Session: Parallel session 3 - AI and Bioinformatics

Tesorai Search: Large pretrained model boosts peptide identifications without the need for Percolator

Maximilien BURQ¹, Peter CIMERMANCIC¹, Dejan STEPEC¹, Juan RESTREPO², Jure ZBONTAR¹, Shamil URAZBAKHTIN², Bryan CRAMPTON¹, Shivani TIWARY¹, Melissa MIAO¹, Juergen COX²

¹Tesorai, San Diego, United States
²Max Planck Institute of Biochemistry, Martinsried, Germany

Current search algorithms for mass spectrometry proteomics typically fail to identify up to 75% of spectra. To mitigate the issue, machine learning (ML) has become a staple of modern database search engines for mass-spectrometry proteomics. Second-generation software such as Percolator, PeptideProphet, Prosit, AlphaPeptDeep, MSBooster, Peaks, Chimerys and others show impressive increases in the number of peptides and proteins identified, when compared to first-generation tools (eg, Sequest, X!Tandem, Comet, Andromeda, and Sage). However, recent evidence has shown that the increased identifications come at the cost of a significant underestimation of the FDR estimate. They observe that this is inherent to how these tools leverage ML, where a new model is re-trained to separate targets from decoys for every run. This approach stands in sharp contrast with the recent trend in other fields of ML, where large models are trained only once and then applied on a wide range of modalities and use-cases.

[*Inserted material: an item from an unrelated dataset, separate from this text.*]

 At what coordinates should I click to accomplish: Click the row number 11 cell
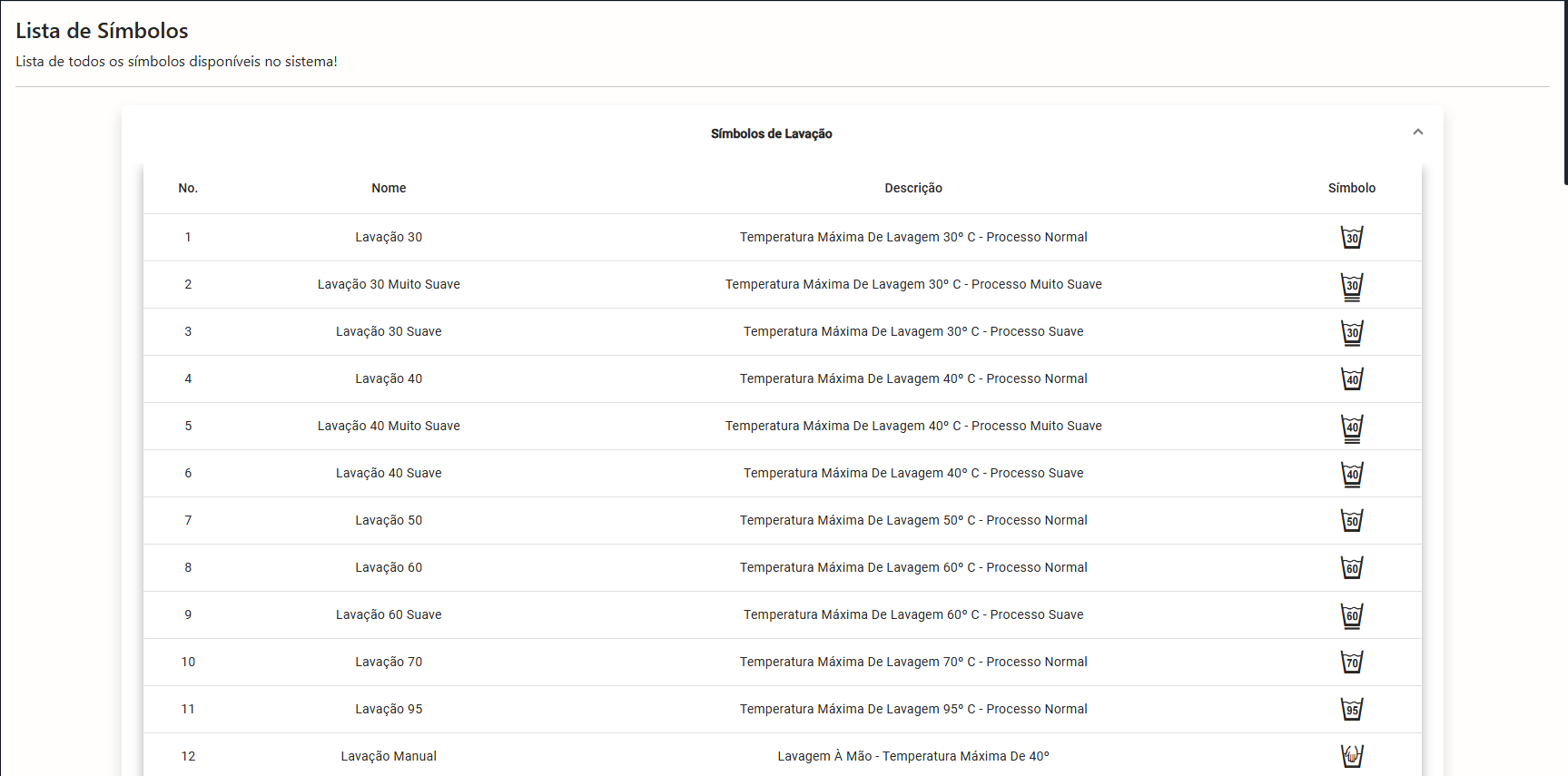[188, 709]
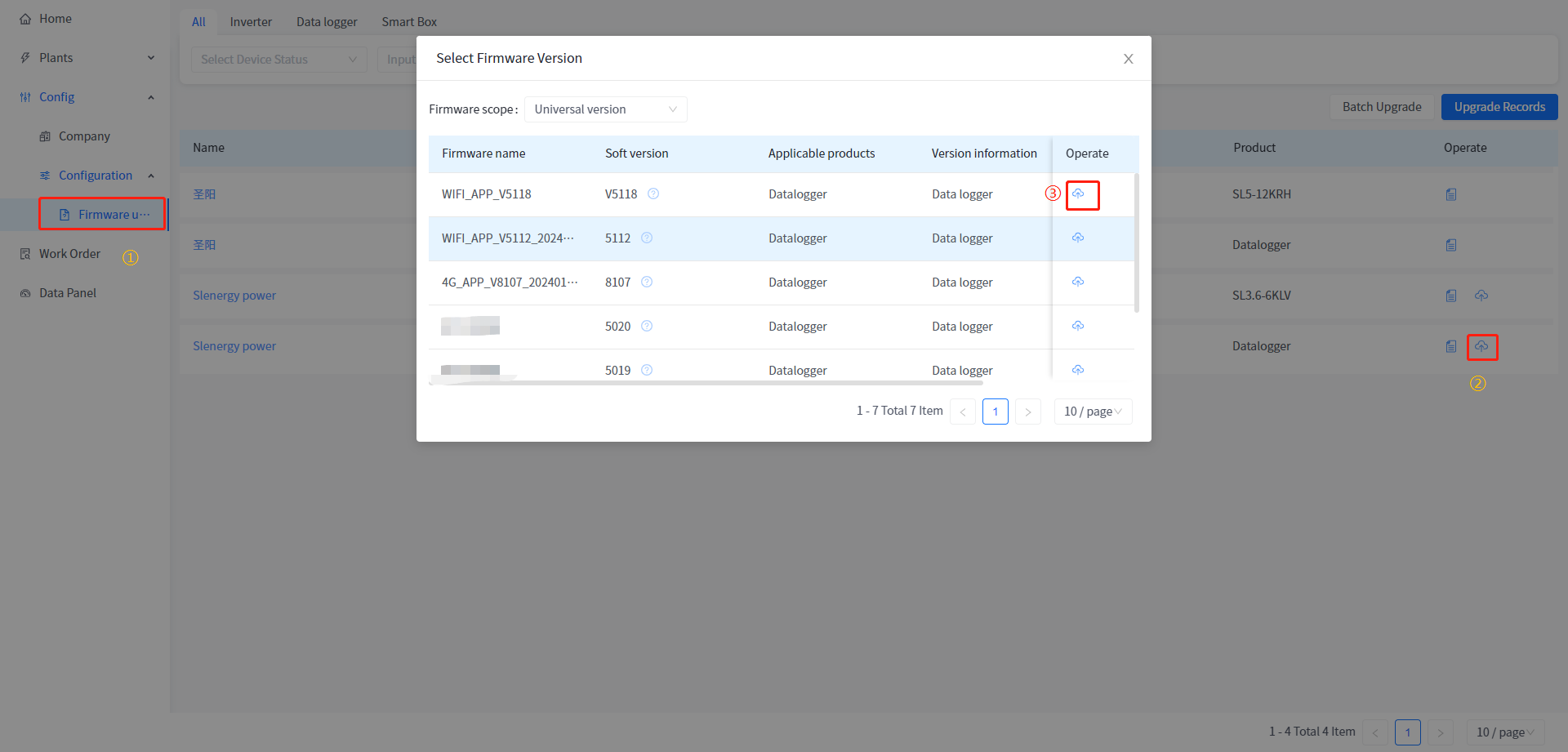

We hypothesized that training a single large peptide-spectrum matching (PSM) model can improve upon the gains from using Percolator-like tools, while solving the FDR control issue. To that end, we built a novel approach to peptide-spectrum matching, based on a pre-trained large deep learning model, which does not utilize decoys during training and does not require training a new model for every new sample. We trained the Tesorai model on over 100M real peptide-spectrum pairs, demonstrating that the approach performs robustly across a wide range of use-cases including standard trypsin-digested samples, metaproteomics, single-cell, and isobaric-labeled samples.

In addition to providing robust FDR control, our method consistently increases identifications when compared to state-of-the-art approaches up to 170%. We incorporated our model into a cloud-native, end-to-end system which can process 500 samples in less than an hour, and made it publicly available at www.tesorai.com.